Target pointing data:
....

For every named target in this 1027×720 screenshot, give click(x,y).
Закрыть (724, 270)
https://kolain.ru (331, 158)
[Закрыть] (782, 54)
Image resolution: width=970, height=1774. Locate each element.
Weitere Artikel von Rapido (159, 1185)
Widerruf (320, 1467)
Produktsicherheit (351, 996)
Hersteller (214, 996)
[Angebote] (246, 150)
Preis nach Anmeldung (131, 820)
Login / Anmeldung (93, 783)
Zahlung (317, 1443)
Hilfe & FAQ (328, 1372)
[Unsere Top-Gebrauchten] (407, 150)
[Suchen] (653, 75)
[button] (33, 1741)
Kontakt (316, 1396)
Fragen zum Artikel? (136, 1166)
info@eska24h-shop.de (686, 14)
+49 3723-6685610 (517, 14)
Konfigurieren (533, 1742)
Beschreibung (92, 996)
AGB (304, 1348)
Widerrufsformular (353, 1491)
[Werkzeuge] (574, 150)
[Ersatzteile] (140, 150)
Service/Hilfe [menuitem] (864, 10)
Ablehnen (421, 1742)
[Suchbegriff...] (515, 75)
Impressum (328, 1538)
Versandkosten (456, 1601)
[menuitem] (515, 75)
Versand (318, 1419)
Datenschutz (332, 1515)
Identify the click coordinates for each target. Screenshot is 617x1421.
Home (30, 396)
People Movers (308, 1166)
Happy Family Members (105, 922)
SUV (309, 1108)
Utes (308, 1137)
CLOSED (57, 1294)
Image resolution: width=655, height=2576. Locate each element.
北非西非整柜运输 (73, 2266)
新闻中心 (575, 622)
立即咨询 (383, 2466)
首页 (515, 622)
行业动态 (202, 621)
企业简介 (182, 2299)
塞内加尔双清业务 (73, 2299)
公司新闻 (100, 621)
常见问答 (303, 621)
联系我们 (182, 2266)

....

__SET EXERCISE__. Can you set out the records above as a Markdown table with the columns "No." and "Entry", giving each line its own numbered row and leaving out blank lines?

__TASK ANSWER__.
| No. | Entry |
|---|---|
| 1 | For every named target in this 1027×720 screenshot, give click(x,y). |
| 2 | Закрыть (724, 270) |
| 3 | https://kolain.ru (331, 158) |
| 4 | [Закрыть] (782, 54) |
| 5 | Image resolution: width=970, height=1774. Locate each element. |
| 6 | Weitere Artikel von Rapido (159, 1185) |
| 7 | Widerruf (320, 1467) |
| 8 | Produktsicherheit (351, 996) |
| 9 | Hersteller (214, 996) |
| 10 | [Angebote] (246, 150) |
| 11 | Preis nach Anmeldung (131, 820) |
| 12 | Login / Anmeldung (93, 783) |
| 13 | Zahlung (317, 1443) |
| 14 | Hilfe & FAQ (328, 1372) |
| 15 | [Unsere Top-Gebrauchten] (407, 150) |
| 16 | [Suchen] (653, 75) |
| 17 | [button] (33, 1741) |
| 18 | Kontakt (316, 1396) |
| 19 | Fragen zum Artikel? (136, 1166) |
| 20 | info@eska24h-shop.de (686, 14) |
| 21 | +49 3723-6685610 (517, 14) |
| 22 | Konfigurieren (533, 1742) |
| 23 | Beschreibung (92, 996) |
| 24 | AGB (304, 1348) |
| 25 | Widerrufsformular (353, 1491) |
| 26 | [Werkzeuge] (574, 150) |
| 27 | [Ersatzteile] (140, 150) |
| 28 | Service/Hilfe [menuitem] (864, 10) |
| 29 | Ablehnen (421, 1742) |
| 30 | [Suchbegriff...] (515, 75) |
| 31 | Impressum (328, 1538) |
| 32 | Versandkosten (456, 1601) |
| 33 | [menuitem] (515, 75) |
| 34 | Versand (318, 1419) |
| 35 | Datenschutz (332, 1515) |
| 36 | Identify the click coordinates for each target. Screenshot is 617x1421. |
| 37 | Home (30, 396) |
| 38 | People Movers (308, 1166) |
| 39 | Happy Family Members (105, 922) |
| 40 | SUV (309, 1108) |
| 41 | Utes (308, 1137) |
| 42 | CLOSED (57, 1294) |
| 43 | Image resolution: width=655, height=2576. Locate each element. |
| 44 | 北非西非整柜运输 (73, 2266) |
| 45 | 新闻中心 (575, 622) |
| 46 | 立即咨询 (383, 2466) |
| 47 | 首页 (515, 622) |
| 48 | 行业动态 (202, 621) |
| 49 | 企业简介 (182, 2299) |
| 50 | 塞内加尔双清业务 (73, 2299) |
| 51 | 公司新闻 (100, 621) |
| 52 | 常见问答 (303, 621) |
| 53 | 联系我们 (182, 2266) |